ALMAに利用予定の世界最高性能の基準光源を開発
【2010年11月19日 情報通信研究機構】
情報通信研究機構(NiCT)と国立天文台は、国際望遠鏡プロジェクトであるアタカマ大型ミリ波サブミリ波干渉計(ALMA、アルマ)で使用する基準光源の開発に成功した。従来型に比べて飛躍的に向上した精度や安定度は、アルマの要求する厳しい条件をじゅうぶん満たしており、今後アルマの心臓部分として機能する予定だ。
一般に光を使った高速通信が身近になり、様々な分野における高速光信号の利用が進んでいる。複数のアンテナを連動させる電波望遠鏡もその1つだ。
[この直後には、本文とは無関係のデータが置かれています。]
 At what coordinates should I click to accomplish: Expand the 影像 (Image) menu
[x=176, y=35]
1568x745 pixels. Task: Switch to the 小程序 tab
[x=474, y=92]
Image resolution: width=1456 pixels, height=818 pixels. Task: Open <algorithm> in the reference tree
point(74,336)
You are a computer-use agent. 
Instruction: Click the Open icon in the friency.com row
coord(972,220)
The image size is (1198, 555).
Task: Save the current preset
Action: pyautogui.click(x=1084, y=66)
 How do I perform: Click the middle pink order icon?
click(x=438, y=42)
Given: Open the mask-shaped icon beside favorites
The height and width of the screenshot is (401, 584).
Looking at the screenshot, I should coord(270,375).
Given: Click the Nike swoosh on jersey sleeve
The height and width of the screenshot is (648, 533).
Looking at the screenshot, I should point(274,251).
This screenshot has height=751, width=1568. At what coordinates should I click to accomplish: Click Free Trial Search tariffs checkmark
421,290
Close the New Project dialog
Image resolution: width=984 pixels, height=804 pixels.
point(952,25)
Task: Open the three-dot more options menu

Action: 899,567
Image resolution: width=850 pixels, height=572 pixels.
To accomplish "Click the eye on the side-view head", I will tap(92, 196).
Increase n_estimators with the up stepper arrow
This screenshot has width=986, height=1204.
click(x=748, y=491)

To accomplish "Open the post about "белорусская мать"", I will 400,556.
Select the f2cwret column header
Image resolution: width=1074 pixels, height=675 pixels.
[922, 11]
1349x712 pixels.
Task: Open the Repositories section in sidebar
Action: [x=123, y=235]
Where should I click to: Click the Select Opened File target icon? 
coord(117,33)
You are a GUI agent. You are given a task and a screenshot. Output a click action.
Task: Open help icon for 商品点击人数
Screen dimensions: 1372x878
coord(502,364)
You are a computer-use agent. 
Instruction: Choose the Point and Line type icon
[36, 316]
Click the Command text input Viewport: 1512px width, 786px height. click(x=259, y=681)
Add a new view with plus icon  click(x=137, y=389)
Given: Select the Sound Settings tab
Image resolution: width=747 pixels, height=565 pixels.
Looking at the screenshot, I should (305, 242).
アルマでは最大18.5km離れた66台のアンテナを連動させるために、各アンテナで受信された信号のタイミング(位相)を精密にあわせて合成する必要がある。これを実現するためには、周波数が100GHzを超える高速の基準信号を、乱れを30万年に1秒以に抑えながら長距離伝える必要がある。そのためには基準信号源の高い位相安定度がきわめて重要で、もとになる信号は原子時計で作られる。
従来の銅線や導波管では離れたアンテナへの高速信号の伝送が困難なため、アルマでは高速信号を光にのせて伝えるファイバ無線技術を利用する。そのため、アルマの性能確保のために要求される安定性、周波数の範囲、精度の高さを実現する新たな光信号発生・伝送技術が必要とされていた。
情報通信研究機構と国立天文台は、情報通信研究機構独自の技術を利用して周波数の精度を保ったまま周波数の範囲を拡大する構成を提案した。国立天文台による制御機能と組み合わせ、世界最高性能の基準信号発生装置を共同開発し、100GHzを超える高速信号の長距離伝送が実現した。
開発された基準光源は、20GHzから120GHzまでの極めて広い周波数範囲の高速信号を、高精度を確保しながら安定して発生させることができる。この性能は、アルマの性能確保に必須とされる条件を満たすものであり、日米欧の国際協力で、南米チリの標高約5000mの高地に広がるアタカマ砂漠で建設が進むアルマの厳しい条件をじゅうぶん満たすもので、その心臓部分として機能する予定だ。
情報通信研究機構と国立天文台は、アタカマ砂漠における長期安定動作の確保を目指して、自動制御システムの開発を継続して行うことを計画している。